(Entries taken from a collection)
#####
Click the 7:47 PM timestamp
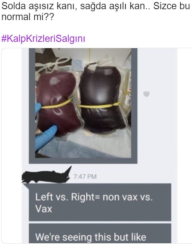The width and height of the screenshot is (192, 247). tap(85, 177)
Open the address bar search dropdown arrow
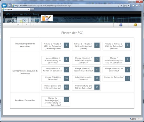144x122 pixels. point(121,6)
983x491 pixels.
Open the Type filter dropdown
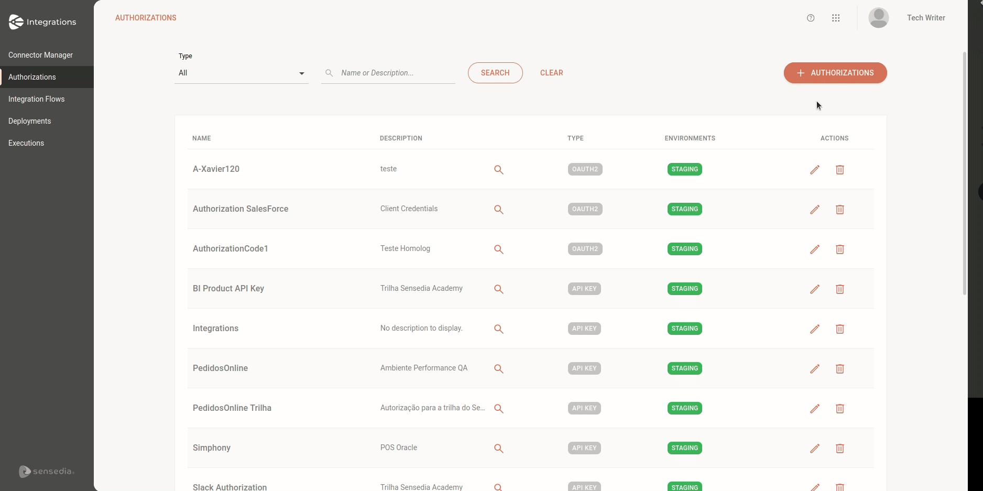tap(242, 73)
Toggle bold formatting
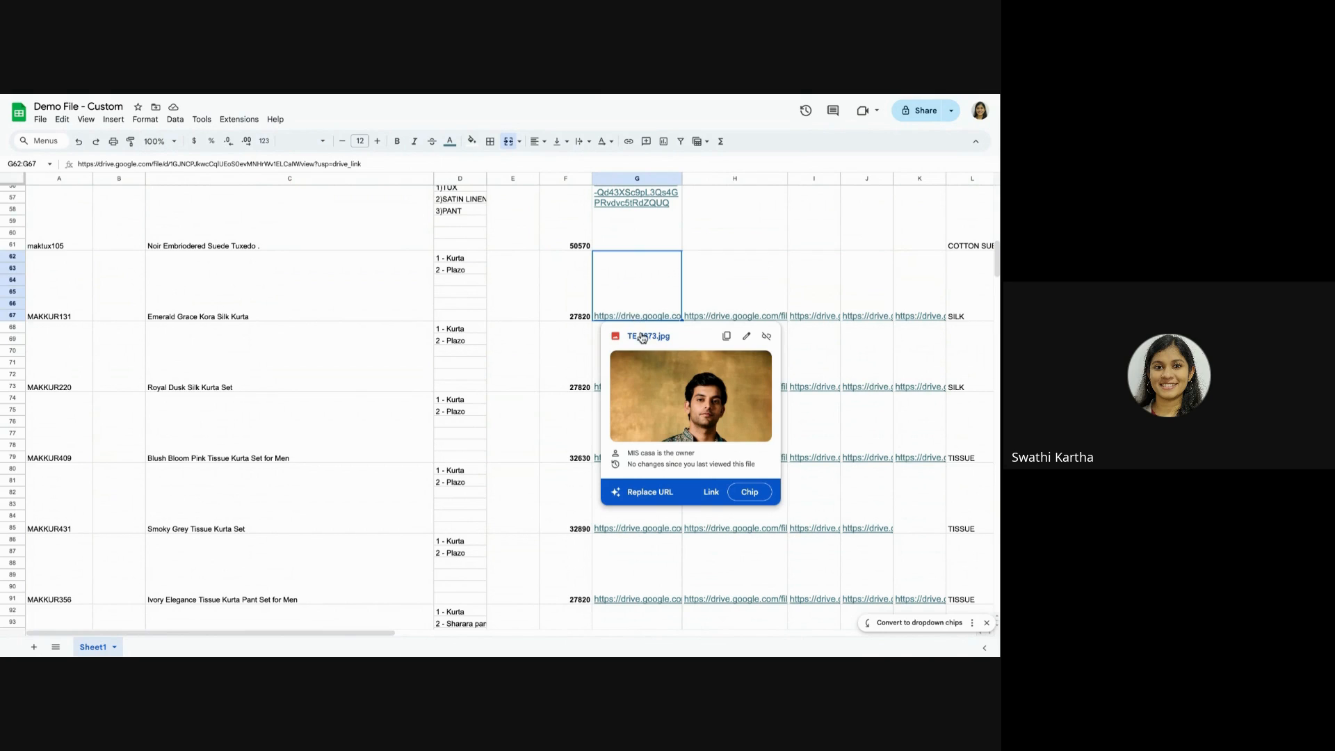Image resolution: width=1335 pixels, height=751 pixels. 396,141
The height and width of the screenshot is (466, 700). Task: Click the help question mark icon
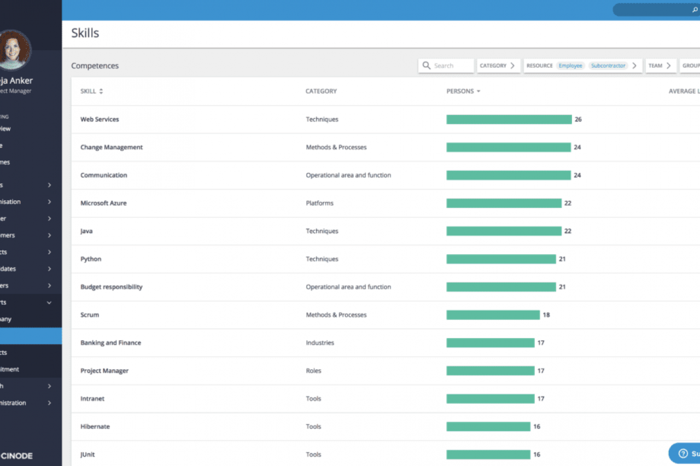point(683,453)
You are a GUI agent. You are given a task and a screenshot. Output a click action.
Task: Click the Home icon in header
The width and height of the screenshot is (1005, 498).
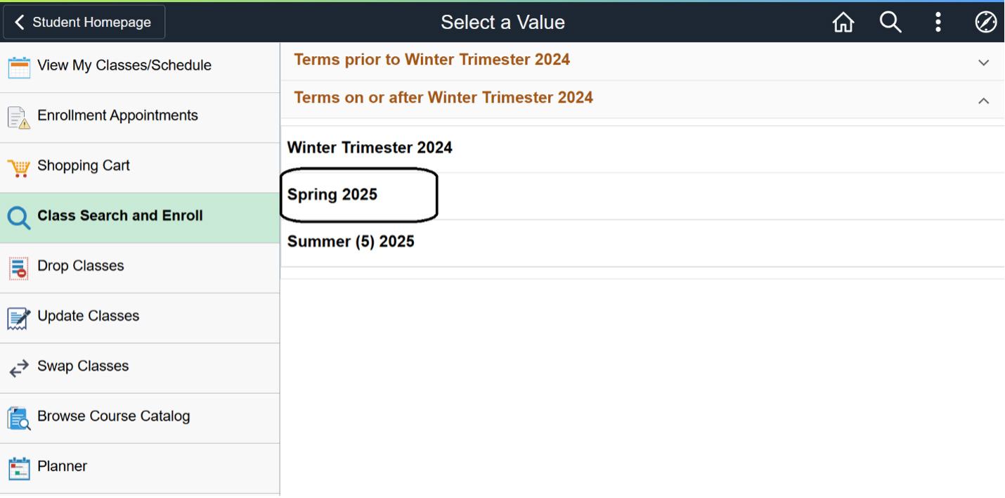843,23
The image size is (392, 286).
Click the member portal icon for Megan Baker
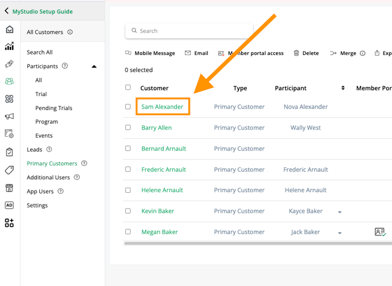point(380,232)
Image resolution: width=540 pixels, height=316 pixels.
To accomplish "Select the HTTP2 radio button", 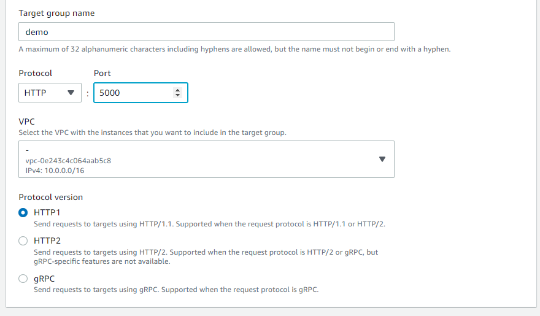I will coord(23,241).
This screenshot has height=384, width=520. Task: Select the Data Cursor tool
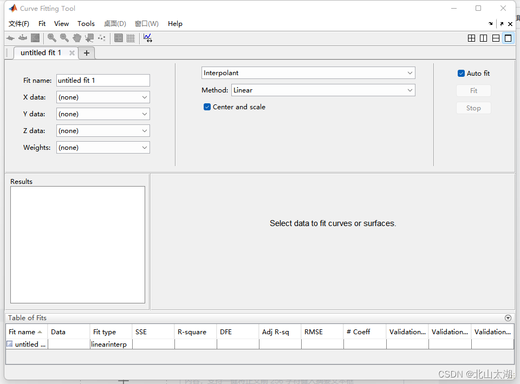coord(89,38)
#####
» Exercise objective
Copy the records word for word, everything from the very start down to the line containing "tap(242, 73)", with that line included. Leave the pictures out.

» Written response
Click the 7:47 PM timestamp
The width and height of the screenshot is (192, 247). tap(85, 177)
Open the address bar search dropdown arrow
144x122 pixels. point(121,6)
983x491 pixels.
Open the Type filter dropdown
tap(242, 73)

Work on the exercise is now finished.